[START OF Data]
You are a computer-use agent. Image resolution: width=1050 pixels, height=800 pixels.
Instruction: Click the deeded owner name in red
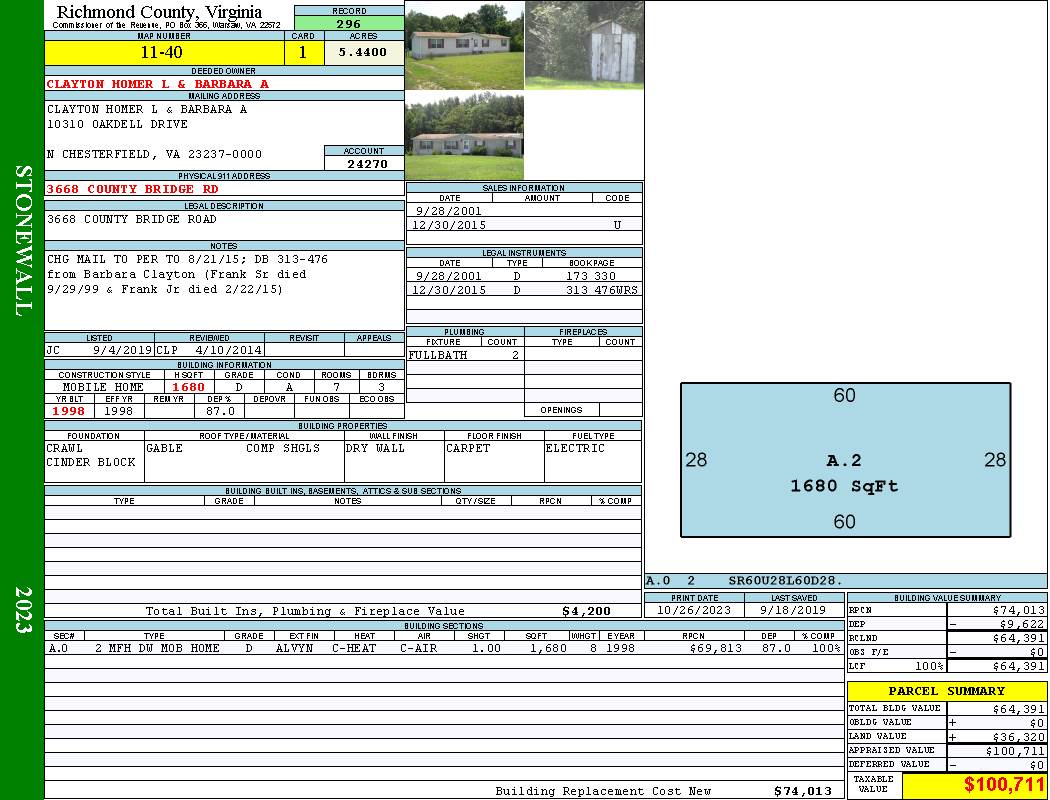coord(158,84)
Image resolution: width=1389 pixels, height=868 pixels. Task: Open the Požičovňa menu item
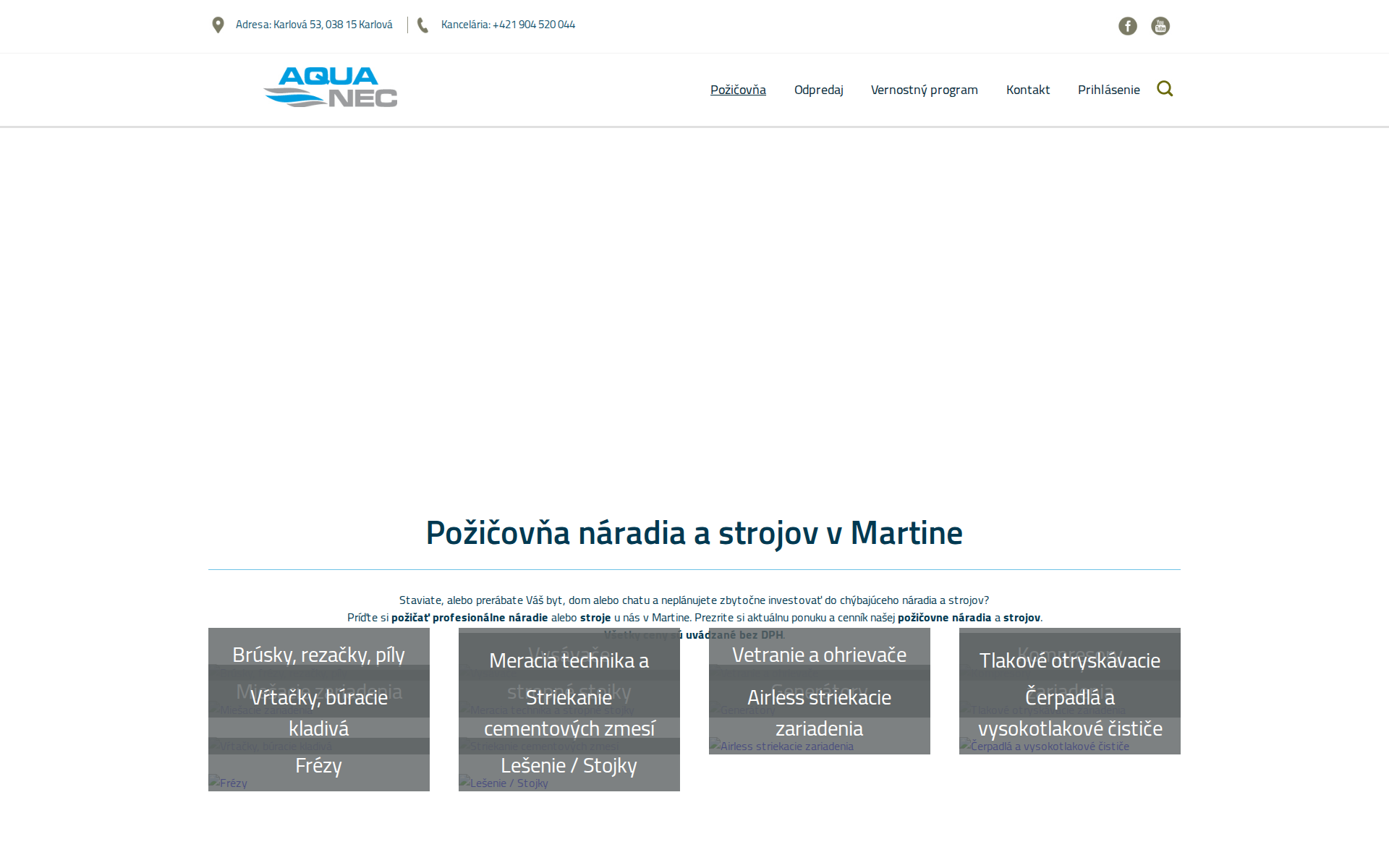pos(738,90)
[END OF Data]
Return every line of the listing above word for word, leaving out the pictures.

# Result of the task
You are a computer-use agent. Image resolution: width=1050 pixels, height=800 pixels.
Instruction: Click the deeded owner name in red
coord(158,84)
Image resolution: width=1389 pixels, height=868 pixels. Task: Open the Požičovňa menu item
pos(738,90)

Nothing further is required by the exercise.